## TASK PROMPT
Revise the items below by replacing "screenshot" with "screen capture" and leaving everything else unchanged. Omit the pictures from your answer.

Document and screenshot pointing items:
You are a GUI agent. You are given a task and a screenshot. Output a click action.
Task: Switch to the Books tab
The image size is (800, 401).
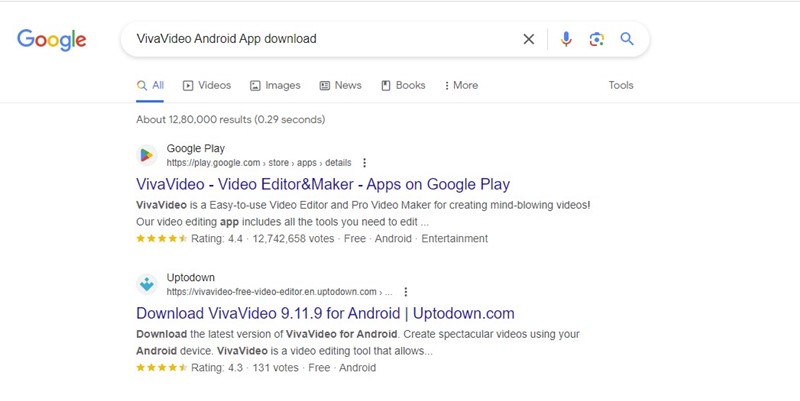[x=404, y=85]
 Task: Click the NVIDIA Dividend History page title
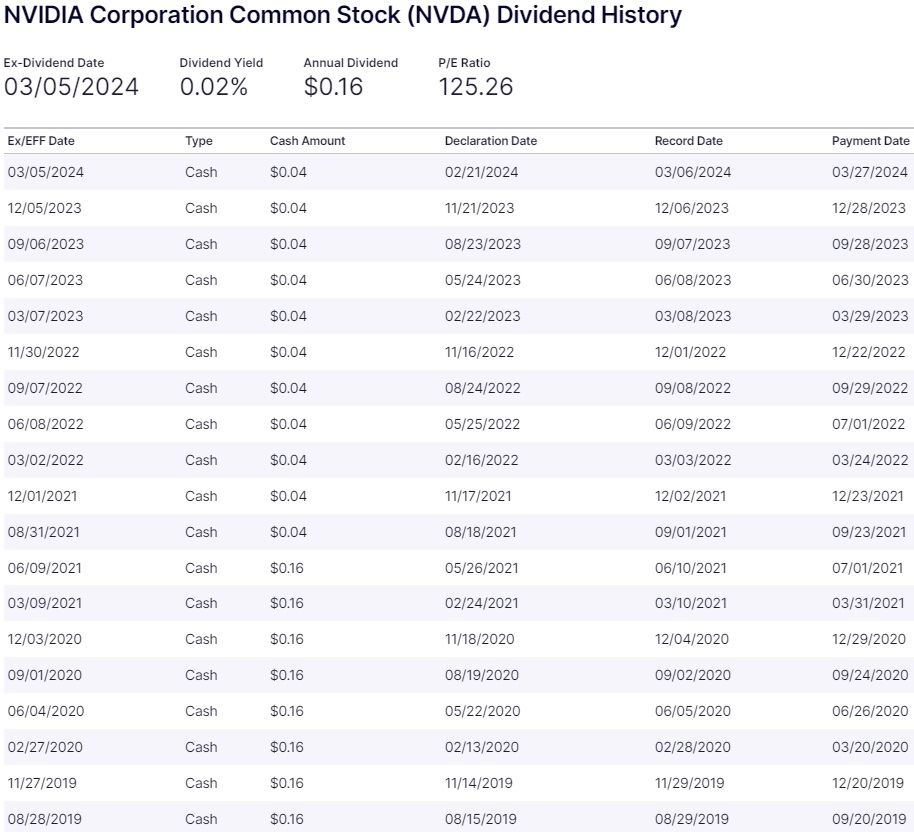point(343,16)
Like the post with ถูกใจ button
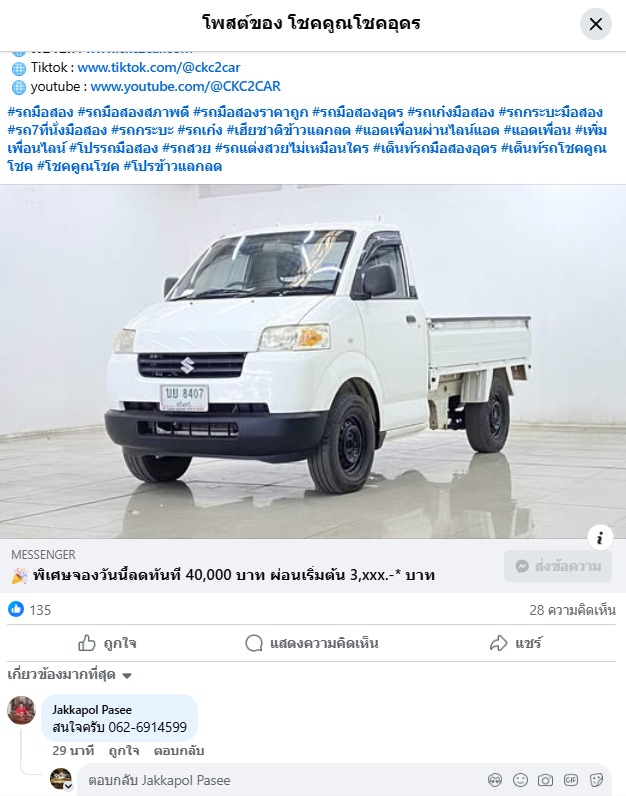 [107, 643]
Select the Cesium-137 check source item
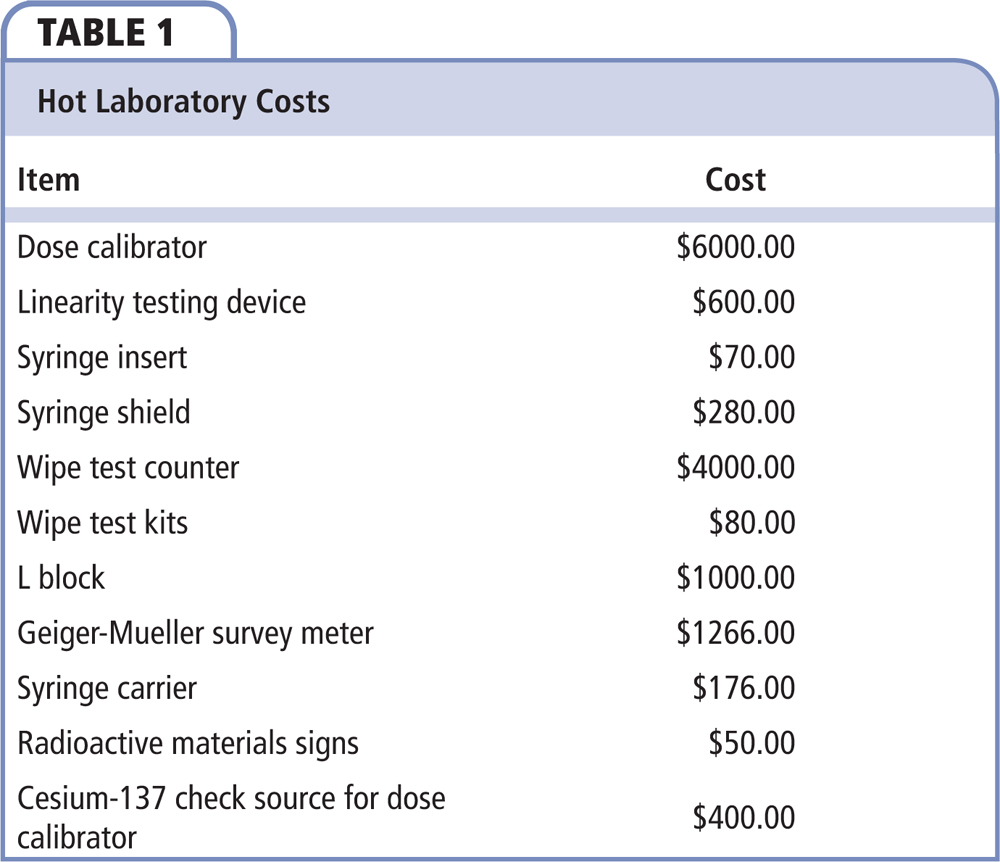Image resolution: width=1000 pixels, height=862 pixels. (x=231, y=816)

## SOLUTION TO THE EXERCISE
You are a GUI agent. You are given a task and a screen capture. Output a click action.
Task: Switch to the Books tab
The image size is (800, 401).
[x=404, y=85]
 Task: Click the NVIDIA Dividend History page title
point(343,16)
Like the post with ถูกใจ button
 [107, 643]
Select the Cesium-137 check source item
Image resolution: width=1000 pixels, height=862 pixels. (x=231, y=816)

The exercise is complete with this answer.